Das Forschungsdesign ist qualitativ-explorativ. Eine strukturierte Literaturrecherche lieferte den Bezugsrahmen und ein deduktives Kategoriensystem. Zwischen Mai und Juli 2026 wurden 14 semi-strukturierte Experteninterviews geführt, je 7 aus der Entscheidungs- und der Nutzungsperspektive. Drei Kernfälle stammen aus Schweizer KMU mit 2, 28 und 200 Mitarbeitenden, 11 Kontrastfälle aus grösseren Organisationen mit KMU-grossen Koordinationseinheiten. Ausgewertet wurde per qualitativer Inhaltsanalyse nach Mayring, ergänzt um eine Strukturanalyse der Belegungsmatrix.

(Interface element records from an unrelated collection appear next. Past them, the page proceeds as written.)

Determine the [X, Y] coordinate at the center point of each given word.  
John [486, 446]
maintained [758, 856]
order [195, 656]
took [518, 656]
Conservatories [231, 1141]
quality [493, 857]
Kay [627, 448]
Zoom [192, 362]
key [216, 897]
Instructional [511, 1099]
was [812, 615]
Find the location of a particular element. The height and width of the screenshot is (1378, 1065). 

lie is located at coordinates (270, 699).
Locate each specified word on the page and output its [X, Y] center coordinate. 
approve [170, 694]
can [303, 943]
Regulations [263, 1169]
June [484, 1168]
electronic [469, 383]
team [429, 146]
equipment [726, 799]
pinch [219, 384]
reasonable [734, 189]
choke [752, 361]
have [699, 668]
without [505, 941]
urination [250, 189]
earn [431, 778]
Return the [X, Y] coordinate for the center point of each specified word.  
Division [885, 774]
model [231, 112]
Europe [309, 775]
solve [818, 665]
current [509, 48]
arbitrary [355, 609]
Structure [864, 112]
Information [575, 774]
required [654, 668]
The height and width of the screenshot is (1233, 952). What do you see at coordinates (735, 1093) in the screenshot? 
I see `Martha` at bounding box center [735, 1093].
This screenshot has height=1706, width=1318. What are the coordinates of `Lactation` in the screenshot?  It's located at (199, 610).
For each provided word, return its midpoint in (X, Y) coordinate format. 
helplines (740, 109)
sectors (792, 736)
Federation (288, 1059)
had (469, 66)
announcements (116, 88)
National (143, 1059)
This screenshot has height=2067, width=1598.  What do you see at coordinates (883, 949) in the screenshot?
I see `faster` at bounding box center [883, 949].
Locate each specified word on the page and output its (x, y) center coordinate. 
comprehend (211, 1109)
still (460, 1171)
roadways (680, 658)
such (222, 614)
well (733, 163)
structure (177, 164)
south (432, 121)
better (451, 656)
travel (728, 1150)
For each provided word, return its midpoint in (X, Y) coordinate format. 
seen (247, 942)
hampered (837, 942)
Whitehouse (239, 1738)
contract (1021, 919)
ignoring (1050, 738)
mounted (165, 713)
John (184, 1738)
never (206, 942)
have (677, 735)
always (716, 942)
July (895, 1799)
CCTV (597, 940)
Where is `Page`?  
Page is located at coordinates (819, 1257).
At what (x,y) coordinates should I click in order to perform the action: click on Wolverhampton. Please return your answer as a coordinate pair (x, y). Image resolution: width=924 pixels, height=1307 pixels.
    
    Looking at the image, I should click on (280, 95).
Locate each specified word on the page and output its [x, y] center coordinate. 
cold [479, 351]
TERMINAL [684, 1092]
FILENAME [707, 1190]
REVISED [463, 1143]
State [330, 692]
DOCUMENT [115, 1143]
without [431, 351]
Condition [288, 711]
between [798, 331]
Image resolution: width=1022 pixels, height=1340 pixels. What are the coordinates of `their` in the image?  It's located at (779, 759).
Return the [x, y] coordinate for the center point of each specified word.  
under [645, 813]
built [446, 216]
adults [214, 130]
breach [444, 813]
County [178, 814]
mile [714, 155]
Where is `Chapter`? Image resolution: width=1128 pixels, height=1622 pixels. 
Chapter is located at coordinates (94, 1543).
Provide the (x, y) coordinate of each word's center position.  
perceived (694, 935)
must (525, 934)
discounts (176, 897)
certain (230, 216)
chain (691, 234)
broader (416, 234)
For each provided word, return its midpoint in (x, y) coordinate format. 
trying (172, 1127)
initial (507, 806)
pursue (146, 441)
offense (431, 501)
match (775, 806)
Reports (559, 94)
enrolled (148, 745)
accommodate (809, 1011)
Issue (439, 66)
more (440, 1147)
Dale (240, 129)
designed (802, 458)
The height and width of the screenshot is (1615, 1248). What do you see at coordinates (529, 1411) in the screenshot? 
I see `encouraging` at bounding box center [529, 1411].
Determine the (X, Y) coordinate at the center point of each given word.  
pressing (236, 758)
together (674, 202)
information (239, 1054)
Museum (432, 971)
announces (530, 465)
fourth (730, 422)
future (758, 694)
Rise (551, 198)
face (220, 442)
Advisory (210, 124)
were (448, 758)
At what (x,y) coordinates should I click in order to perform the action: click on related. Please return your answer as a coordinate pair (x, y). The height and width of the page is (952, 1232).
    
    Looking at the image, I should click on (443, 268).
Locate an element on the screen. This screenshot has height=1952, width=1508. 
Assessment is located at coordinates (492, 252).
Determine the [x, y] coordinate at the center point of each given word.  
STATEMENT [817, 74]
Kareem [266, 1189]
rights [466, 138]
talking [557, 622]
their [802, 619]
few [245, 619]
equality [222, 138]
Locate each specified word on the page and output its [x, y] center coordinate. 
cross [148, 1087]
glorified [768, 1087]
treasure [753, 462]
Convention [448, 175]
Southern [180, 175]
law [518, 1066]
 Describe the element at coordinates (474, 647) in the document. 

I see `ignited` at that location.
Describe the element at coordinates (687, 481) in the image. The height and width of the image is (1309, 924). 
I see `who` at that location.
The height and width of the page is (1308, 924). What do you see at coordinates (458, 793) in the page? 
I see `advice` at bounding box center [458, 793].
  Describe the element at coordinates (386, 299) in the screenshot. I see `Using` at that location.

Der Bedarf folgt weder der räumlichen Distanz noch einer Branche oder Grössenklasse, sondern einer Merkmalskombination aus parallelem Projekt- und Betriebsgeschäft, mehreren externen Partnern, hybrider Arbeitsweise und Nachweispflichten. Die Probleme verdichten sich zu drei Mustern, nämlich Übergaben mit mehreren Beteiligten, verteilten Ablagen und personengebundenem Wissen. Sämtliche Führungspersonen führen über Ergebnisse statt über Anwesenheit, sichtbar wird dabei aber nur, was dokumentiert ist. Vertrauensbasierte Führung und Transparenzinfrastruktur erweisen sich als komplementär. Aktiv gesucht wird eine solche Lösung von niemandem, die Anforderungen konvergieren jedoch auf Integration, geringen Pflegeaufwand, eine konsolidierte Gesamtsicht und eingebaute Nachvollziehbarkeit.Die Ergebnisse liefern der Auftraggeberschaft eine fundierte Entscheidungsgrundlage zur Bedarfslage. Sie umfasst ein trennscharfes Zielgruppen- und Anti-Persona-Profil, drei grössenabhängige Beschaffungsmuster, eine Positionierung als Transparenzschicht über den bestehenden Werkzeugen sowie ein Pilotdesign mit Null- und Nachmessung, das den Nutzen in eingesparter Koordinationszeit messbar macht.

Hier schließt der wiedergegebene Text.